Fonction publique territoriale : application de la loi des 1 607 heures

Consciente des perturbations qui impactent, par des débrayages ponctuels, les activités du secteur péri-éducatif et de restauration, depuis le mois de mai dernier, la Ville de Couëron tient à réaffirmer sa position, souhaite recentrer le débat et ainsi apporter des éléments de compréhension.

 

Le contexte

En août 2019, la loi de transformation de la fonction publique territoriale a été votée imposant aux collectivités territoriales de se mettre en conformité avec les 35 h, actées en 2001, soit un volume global de 1607 h/an.

 

Jusqu’ici, la Ville de Couëron avait maintenu certains régimes dérogatoires autorisés par la loi, tels que des congés supplémentaires (« jours du Maire » et jours d’ancienneté), accordés en complément des congés réglementaires. Ainsi, un agent qui réalisait 35h hebdomadaires, mais qui bénéficiait en parallèle de congés supplémentaires, effectuait une durée annuelle de 1 547 h.

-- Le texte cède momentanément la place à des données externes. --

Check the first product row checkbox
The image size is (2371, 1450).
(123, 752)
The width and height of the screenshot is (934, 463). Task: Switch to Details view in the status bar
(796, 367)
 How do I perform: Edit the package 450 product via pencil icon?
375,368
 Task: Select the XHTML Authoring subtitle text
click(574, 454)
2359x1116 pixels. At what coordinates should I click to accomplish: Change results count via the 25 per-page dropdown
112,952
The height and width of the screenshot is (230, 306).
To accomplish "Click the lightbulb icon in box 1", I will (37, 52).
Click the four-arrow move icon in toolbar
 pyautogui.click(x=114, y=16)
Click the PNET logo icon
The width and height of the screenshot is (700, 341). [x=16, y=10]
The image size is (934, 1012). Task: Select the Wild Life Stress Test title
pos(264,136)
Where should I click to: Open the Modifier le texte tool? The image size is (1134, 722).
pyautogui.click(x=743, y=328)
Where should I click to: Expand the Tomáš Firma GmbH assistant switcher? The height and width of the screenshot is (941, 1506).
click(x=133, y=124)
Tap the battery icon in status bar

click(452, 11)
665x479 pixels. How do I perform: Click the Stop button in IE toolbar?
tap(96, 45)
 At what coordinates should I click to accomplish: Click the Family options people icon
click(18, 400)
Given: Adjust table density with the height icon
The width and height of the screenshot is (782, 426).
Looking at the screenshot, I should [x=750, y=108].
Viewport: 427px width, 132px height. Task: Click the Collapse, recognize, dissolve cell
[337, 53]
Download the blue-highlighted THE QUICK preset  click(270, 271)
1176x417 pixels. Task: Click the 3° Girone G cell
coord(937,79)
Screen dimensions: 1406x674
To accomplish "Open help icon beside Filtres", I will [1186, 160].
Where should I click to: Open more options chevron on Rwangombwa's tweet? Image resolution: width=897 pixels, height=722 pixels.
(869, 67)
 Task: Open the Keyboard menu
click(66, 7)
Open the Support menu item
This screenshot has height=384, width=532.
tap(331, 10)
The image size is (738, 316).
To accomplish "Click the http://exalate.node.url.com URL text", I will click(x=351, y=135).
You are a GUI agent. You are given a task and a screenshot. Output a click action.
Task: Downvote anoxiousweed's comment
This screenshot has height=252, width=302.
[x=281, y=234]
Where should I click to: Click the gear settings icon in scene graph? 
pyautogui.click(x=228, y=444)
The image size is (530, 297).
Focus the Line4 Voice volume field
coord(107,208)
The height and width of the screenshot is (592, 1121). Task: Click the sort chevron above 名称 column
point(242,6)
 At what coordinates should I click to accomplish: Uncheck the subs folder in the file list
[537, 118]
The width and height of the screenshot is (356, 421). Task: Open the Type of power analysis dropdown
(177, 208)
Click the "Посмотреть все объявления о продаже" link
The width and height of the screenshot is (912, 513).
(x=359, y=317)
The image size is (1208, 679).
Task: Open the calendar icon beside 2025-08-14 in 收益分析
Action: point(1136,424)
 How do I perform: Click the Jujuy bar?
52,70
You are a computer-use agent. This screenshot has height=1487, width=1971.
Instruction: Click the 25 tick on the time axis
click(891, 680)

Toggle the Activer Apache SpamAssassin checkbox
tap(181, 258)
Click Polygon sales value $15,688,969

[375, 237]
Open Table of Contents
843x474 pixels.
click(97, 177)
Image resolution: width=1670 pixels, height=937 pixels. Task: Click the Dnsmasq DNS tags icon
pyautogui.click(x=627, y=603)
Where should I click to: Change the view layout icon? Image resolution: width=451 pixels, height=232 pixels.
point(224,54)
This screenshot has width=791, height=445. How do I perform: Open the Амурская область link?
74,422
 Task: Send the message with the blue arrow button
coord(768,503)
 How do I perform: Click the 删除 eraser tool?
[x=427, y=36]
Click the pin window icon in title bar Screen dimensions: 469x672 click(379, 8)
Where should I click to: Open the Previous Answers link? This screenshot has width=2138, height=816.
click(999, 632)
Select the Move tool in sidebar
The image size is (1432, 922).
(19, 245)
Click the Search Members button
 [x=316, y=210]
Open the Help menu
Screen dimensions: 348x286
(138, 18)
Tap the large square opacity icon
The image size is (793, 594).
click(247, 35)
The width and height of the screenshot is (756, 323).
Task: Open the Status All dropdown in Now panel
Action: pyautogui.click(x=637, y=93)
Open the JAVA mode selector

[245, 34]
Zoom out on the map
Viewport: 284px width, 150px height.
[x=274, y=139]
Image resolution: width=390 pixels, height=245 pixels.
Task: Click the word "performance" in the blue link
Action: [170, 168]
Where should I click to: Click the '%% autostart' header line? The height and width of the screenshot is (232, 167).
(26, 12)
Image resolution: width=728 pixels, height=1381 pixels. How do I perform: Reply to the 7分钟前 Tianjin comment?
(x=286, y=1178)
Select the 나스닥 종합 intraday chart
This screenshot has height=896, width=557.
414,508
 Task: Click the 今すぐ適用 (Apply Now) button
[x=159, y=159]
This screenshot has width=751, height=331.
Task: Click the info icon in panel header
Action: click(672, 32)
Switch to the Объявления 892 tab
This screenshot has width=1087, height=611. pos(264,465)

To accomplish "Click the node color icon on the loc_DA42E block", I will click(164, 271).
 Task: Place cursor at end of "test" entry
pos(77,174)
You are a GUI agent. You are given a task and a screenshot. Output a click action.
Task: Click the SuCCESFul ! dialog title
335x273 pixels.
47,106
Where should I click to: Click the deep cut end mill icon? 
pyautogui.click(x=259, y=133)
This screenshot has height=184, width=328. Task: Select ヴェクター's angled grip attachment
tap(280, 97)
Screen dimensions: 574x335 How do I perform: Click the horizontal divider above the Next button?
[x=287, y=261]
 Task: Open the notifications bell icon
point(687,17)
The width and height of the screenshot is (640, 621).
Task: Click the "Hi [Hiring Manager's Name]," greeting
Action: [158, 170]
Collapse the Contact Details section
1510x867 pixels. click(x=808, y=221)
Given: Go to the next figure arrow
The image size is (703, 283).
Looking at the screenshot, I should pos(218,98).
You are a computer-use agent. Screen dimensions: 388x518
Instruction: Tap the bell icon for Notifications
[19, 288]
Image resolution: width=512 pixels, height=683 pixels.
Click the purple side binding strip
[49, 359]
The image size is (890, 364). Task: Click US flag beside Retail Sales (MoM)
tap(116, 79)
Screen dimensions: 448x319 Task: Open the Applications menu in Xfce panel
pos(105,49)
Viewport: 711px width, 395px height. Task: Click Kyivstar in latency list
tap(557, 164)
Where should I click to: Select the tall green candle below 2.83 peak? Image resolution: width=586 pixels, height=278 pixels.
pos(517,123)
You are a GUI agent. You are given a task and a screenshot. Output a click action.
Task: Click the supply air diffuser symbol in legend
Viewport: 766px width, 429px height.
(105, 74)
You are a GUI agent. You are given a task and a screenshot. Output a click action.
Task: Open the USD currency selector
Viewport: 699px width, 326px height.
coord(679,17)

Aujourd’hui, la loi applicable au plus tard, au 1er janvier 2022, prévoit la suppression de ces régimes dits « dérogatoires », obligeant les collectivités à définir de nouvelles règles afin d’appliquer ce cadre réglementaire de 1607 h. Elle concerne l’ensemble des agents de la collectivité, tous services confondus.

 

La démarche et les faits

Une réflexion a été engagée, dès 2019, par la Ville de Couëron auprès des agents, des encadrants, et des représentants syndicaux, afin de faire un diagnostic, d’entendre les points de vue, de partager les contraintes liées aux activités des services et d’élaborer des propositions qui concilient temps de
agents et exigences de service public.

 

Si ces nombreux échanges ont permis des avancées significatives, des points de crispation demeurent dans certains secteurs.

 

Parmi les avancées qui concernent particulièrement le secteur scolaire, pour les animateurs.trices, la prise en compte de temps supplémentaires a généré une augmentation du temps de travail rémunéré.

 

En outre, la nouvelle organisation de travail permet d’accorder des temps dédiés à la mise en place des ateliers Ville, à la formation, à l’entretien professionnel ainsi qu’un volet de temps d’échanges et de concertation sur les projets annuels. Les premières modifications ont été mises en œuvre dès septembre 2021 et le travail se poursuit avec le personnel pour une finalisation en novembre prochain.

 

Pour les ATSEM à temps non complet (82%), la Ville a répondu favorablement aux souhaits des agents, en conservant le taux d’emploi initial de celles et ceux qui le souhaitaient et en proposant un nouveau taux d’emploi supérieur pour celles et ceux qui en ont fait la demande, permettant ainsi de mieux répondre aux besoins d’entretien approfondi.

 

De manière générale, de nouveaux régimes de travail ont été proposés (passage de 2 à 6 régimes de 35 à 39 heures hebdomadaires) avec, pour objectif, de donner aux agents la possibilité, selon les nécessités de service, de choisir le nombre d’heures hebdomadaires travaillées, et en conséquence, le nombre de jours de repos équivalent. L’annualisation a été mise en place dans certains services pour répondre aux variations d’horaires. Cette annualisation, dont le calcul de la répartition des 1 607 heures se fait sur 223 jours au lieu de 228, permet de libérer 5 jours non travaillés supplémentaires pour les agents.

 

La majoration à 100% des dimanches et à 75% des heures de nuit travaillées ont été maintenues.

 

Une souplesse horaire pour faciliter l’organisation personnelle et professionnelle des agents ainsi que l’ouverture progressive au télétravail sont également au programme.

 

Le régime indemnitaire

Parallèlement à cela, la collectivité, à partir de 2019, a procédé à une refonte des régimes indemnitaires à l’échelle de la collectivité.

 

Le régime indemnitaire prend en compte toutes les indemnités et primes auxquelles ont droit les agents de la fonction publique, en complément du traitement de base.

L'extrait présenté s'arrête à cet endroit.